Physician Compensation: What’s the Right Formula?

Physicians employed in the clinic division of ProHealth Care Medical Associates are accustomed to being paid based on how productive they are. But that's changing — fast.

"We've told our physicians that on an annual basis we will at least reevaluate the physician compensation plan," says Peter Geiss, a nonpracticing internist who is president of the clinic division at the large integrated health system in Waukesha, Wis. "...The way you compensate physicians has to reflect the marketplace you are in, and how you are being compensated by payers."

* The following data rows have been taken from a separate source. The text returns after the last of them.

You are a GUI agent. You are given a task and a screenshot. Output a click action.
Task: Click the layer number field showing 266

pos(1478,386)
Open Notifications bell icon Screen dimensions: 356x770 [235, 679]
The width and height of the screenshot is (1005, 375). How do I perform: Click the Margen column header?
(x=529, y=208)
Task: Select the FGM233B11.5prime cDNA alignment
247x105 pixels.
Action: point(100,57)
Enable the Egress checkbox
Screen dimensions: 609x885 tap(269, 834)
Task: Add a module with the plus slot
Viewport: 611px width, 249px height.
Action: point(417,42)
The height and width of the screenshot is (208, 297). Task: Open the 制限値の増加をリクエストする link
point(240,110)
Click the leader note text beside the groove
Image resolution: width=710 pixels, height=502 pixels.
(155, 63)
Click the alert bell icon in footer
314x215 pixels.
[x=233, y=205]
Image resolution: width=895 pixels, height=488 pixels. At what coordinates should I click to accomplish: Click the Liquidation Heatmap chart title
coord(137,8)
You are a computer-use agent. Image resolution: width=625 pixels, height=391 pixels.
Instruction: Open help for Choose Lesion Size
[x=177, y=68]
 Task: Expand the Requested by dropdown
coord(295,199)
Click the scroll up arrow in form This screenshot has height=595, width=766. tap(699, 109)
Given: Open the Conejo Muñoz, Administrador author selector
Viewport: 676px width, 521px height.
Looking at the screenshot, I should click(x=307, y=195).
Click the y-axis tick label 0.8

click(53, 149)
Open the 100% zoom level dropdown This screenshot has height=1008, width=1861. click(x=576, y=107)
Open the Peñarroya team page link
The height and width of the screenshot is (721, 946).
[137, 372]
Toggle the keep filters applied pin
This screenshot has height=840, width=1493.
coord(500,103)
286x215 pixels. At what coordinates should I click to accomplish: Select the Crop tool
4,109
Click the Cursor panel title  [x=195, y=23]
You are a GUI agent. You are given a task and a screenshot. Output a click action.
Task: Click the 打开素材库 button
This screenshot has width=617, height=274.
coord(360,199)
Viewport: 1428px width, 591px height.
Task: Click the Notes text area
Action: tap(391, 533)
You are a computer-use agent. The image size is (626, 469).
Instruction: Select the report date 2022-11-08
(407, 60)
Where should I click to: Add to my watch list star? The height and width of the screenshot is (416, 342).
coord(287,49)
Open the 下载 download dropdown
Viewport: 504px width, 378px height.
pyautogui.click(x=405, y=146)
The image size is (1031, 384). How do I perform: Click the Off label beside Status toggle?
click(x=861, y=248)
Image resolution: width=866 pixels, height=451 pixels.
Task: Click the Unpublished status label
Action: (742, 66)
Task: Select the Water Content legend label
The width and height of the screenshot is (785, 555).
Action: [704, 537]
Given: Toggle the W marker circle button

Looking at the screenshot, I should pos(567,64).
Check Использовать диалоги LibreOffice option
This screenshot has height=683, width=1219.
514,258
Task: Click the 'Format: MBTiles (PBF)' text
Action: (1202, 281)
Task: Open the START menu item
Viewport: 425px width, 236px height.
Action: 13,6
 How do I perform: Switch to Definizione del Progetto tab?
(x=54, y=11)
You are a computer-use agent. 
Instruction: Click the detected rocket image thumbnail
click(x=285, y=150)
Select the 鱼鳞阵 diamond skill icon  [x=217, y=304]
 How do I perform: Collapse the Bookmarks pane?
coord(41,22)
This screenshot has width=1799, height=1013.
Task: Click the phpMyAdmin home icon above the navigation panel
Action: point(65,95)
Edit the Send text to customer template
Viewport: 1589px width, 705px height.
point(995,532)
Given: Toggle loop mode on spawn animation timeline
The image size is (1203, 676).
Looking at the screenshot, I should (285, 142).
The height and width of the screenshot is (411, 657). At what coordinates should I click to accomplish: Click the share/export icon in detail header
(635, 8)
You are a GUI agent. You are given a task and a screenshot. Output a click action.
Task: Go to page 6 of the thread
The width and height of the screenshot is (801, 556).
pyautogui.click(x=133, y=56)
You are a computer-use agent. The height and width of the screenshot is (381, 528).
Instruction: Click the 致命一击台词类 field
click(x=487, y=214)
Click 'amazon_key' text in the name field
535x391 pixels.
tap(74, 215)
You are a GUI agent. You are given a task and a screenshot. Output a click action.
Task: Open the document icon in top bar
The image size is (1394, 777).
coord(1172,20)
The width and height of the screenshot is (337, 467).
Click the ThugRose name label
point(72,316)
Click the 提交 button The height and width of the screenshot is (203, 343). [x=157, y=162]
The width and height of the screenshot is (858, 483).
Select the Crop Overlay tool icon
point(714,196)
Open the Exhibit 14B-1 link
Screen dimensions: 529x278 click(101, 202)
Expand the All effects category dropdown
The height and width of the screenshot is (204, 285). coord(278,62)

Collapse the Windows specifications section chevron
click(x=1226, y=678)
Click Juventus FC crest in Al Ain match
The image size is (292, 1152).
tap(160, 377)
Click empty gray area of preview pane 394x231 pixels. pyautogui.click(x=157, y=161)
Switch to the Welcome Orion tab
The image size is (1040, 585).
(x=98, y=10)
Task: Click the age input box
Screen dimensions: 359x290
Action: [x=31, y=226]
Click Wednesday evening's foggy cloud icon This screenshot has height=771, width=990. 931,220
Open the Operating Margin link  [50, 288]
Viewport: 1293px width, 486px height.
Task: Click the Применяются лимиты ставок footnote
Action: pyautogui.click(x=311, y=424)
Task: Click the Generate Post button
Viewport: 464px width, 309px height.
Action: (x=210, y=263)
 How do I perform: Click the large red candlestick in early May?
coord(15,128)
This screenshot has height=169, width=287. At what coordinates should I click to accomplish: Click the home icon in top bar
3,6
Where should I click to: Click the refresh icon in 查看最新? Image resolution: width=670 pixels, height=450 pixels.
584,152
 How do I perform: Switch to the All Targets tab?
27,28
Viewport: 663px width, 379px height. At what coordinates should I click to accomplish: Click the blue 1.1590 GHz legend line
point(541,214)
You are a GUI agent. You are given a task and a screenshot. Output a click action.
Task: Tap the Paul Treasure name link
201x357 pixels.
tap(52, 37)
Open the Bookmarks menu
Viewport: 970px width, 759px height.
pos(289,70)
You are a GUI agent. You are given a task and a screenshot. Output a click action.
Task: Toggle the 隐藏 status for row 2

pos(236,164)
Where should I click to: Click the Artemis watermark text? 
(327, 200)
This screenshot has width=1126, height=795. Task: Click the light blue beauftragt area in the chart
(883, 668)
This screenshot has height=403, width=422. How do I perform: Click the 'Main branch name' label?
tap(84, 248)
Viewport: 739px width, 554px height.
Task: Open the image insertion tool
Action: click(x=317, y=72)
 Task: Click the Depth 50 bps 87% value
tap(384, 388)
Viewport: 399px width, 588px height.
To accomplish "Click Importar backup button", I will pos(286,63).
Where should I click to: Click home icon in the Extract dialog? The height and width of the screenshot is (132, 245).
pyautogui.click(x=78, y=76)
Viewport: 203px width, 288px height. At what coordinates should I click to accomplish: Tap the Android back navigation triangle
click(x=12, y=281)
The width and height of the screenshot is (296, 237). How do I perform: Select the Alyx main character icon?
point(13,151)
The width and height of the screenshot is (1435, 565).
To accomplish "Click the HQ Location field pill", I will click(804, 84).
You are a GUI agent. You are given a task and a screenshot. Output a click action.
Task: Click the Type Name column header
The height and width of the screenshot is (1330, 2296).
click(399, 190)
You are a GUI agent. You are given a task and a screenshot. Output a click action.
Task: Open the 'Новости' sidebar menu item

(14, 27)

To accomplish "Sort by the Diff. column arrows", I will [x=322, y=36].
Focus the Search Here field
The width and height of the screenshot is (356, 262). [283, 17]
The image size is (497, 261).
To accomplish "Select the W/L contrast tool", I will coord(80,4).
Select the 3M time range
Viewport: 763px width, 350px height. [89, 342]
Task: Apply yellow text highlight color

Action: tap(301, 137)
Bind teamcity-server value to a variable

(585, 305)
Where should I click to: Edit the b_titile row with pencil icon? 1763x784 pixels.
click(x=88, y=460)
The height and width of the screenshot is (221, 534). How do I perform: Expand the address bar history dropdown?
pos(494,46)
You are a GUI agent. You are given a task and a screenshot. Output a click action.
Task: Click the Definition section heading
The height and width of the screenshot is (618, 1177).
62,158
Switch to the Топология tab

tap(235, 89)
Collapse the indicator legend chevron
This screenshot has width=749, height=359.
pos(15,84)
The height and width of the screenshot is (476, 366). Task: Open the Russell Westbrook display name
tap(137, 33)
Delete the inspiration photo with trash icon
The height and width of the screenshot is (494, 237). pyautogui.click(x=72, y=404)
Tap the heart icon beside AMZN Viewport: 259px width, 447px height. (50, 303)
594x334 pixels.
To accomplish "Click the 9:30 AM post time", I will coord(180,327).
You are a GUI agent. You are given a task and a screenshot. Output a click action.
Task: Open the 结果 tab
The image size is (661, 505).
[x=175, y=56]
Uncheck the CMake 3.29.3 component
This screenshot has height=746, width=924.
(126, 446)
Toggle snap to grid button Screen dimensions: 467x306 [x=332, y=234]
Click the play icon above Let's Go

Already that reevaluation has resulted in some big changes for 110 primary-care and OB/GYN physicians employed in the clinic division. Since July, ProHealth has tied 10 percent of their compensation to patient satisfaction scores and their performance on quality metrics. "As payers begin to move from fee-for-service to more value-based payments ... we will probably put a greater percentage of physician compensation reliant on performance on quality metrics and patient satisfaction scores, and probably, efficiency with which care is delivered," says Geiss.

* (To see the data, check out the details of our 2012 Physicians Compensation Survey here.)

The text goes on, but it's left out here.